In this list the main and deciding grievance is briefly that the North disliked slavery, wanted to check it, and allowed people to discuss it. As Robert Toombs of Georgia put it, "What is wanted is that the North shall call slavery right." It is also true that the South was fast losing strength in Congress. By the admission of Minnesota in 1858, Oregon in 1859, and Kansas (34th state) in 1861, the number of free states was raised to 19, as against 15 slaveholding states.

A feeling of injury and wrath was also widespread in the North because of grievances expressed substantially as follows:

(1) Territory. That the southerners had for years been forcing the annexation of territory in order to strengthen slavery.

(2) Free speech. That the South had arrogantly attempted to put down free speech and a free press in the northern states, and even in Congress.

(3) Citizenship. That by the South Carolina negro seamen act of 1820 and other statutes against the movement of free negroes, the southern states violated rights of northern negro citizens which were guaranteed by the Constitution.
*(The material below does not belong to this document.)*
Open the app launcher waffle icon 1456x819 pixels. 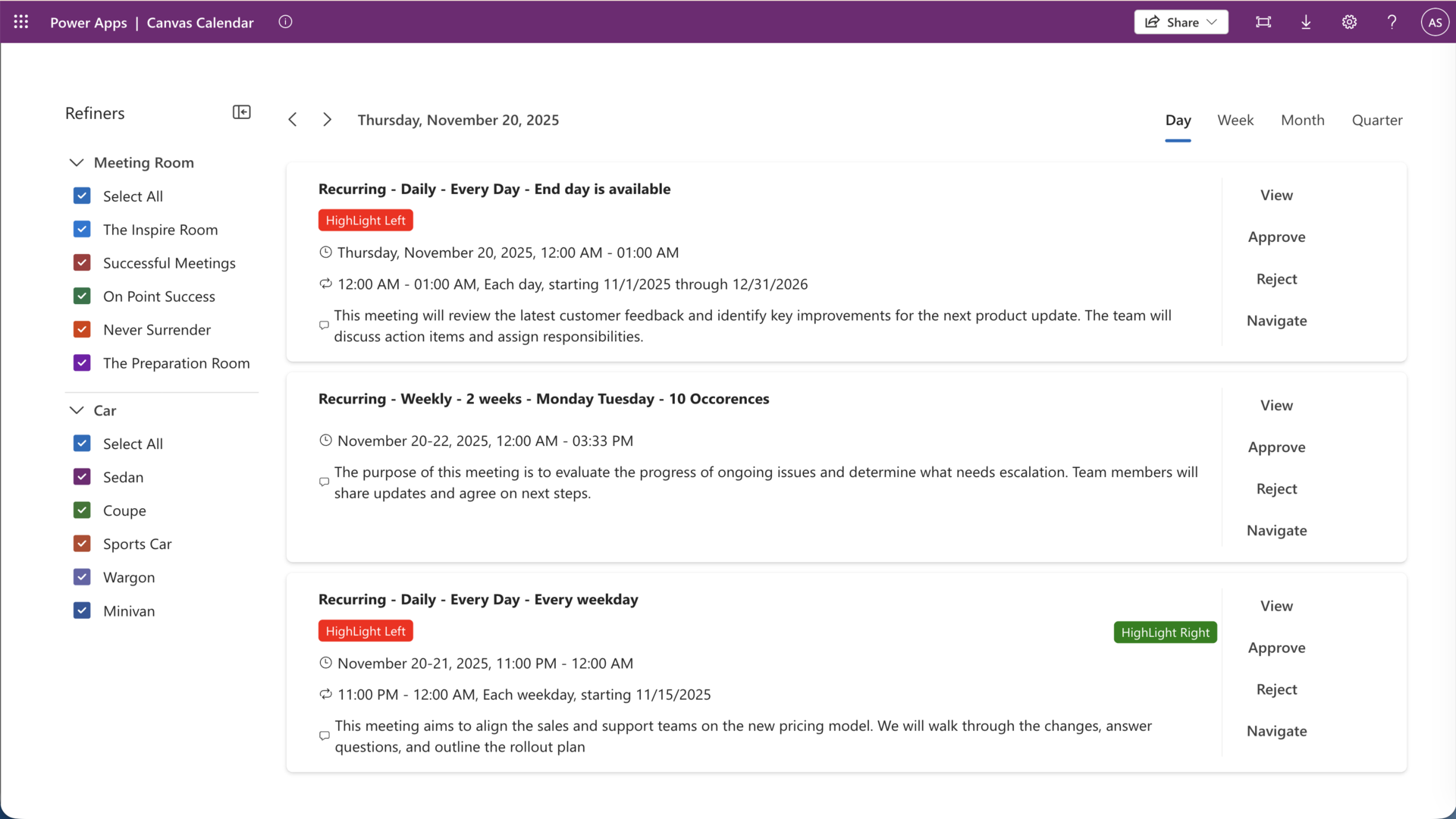(21, 22)
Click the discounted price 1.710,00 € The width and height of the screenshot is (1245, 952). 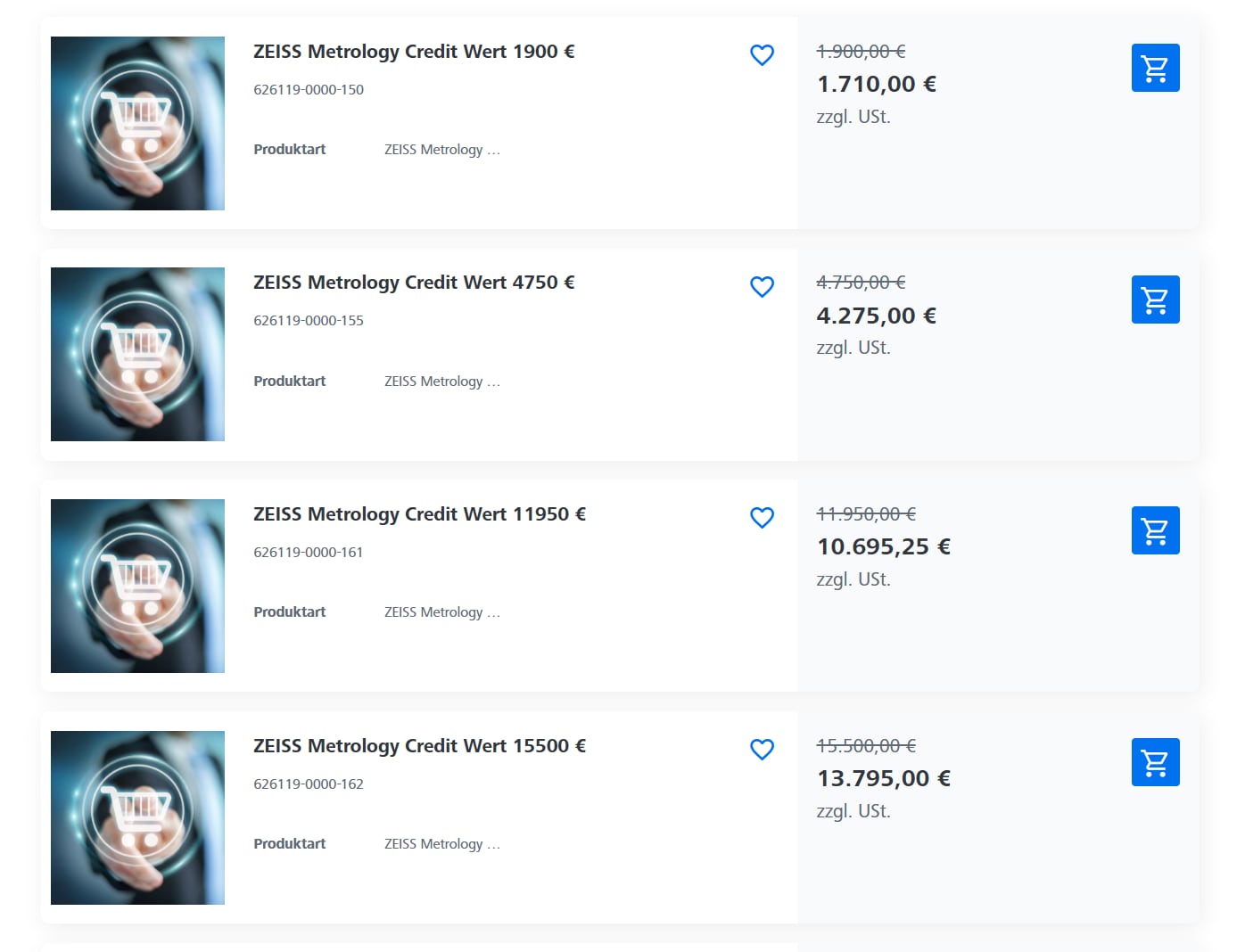[x=877, y=84]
(4) Violence in Kansas. That the Kansas episode showed a determination to foist a slavery constitution by fraud and violence on the people of a practically free territory.

(5) Political control. That the slave power had ever since 1829 practically controlled the presidency, the Supreme Court, the Senate, and the House (except for two Congresses), and now wanted to leave the Union when other people began to come into control.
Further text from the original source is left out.